Copy out each of the records below line for line, leaving every character unchanged.

[START OF Records for this task]

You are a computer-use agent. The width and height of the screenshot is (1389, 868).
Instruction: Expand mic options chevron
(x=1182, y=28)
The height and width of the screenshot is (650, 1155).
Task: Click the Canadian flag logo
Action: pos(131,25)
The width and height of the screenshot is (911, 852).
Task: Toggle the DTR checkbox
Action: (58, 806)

[END OF Records for this task]

> **Problem solution**
You are a computer-use agent. The width and height of the screenshot is (1389, 868).
Instruction: Expand mic options chevron
(x=1182, y=28)
The height and width of the screenshot is (650, 1155).
Task: Click the Canadian flag logo
Action: pos(131,25)
The width and height of the screenshot is (911, 852).
Task: Toggle the DTR checkbox
Action: (58, 806)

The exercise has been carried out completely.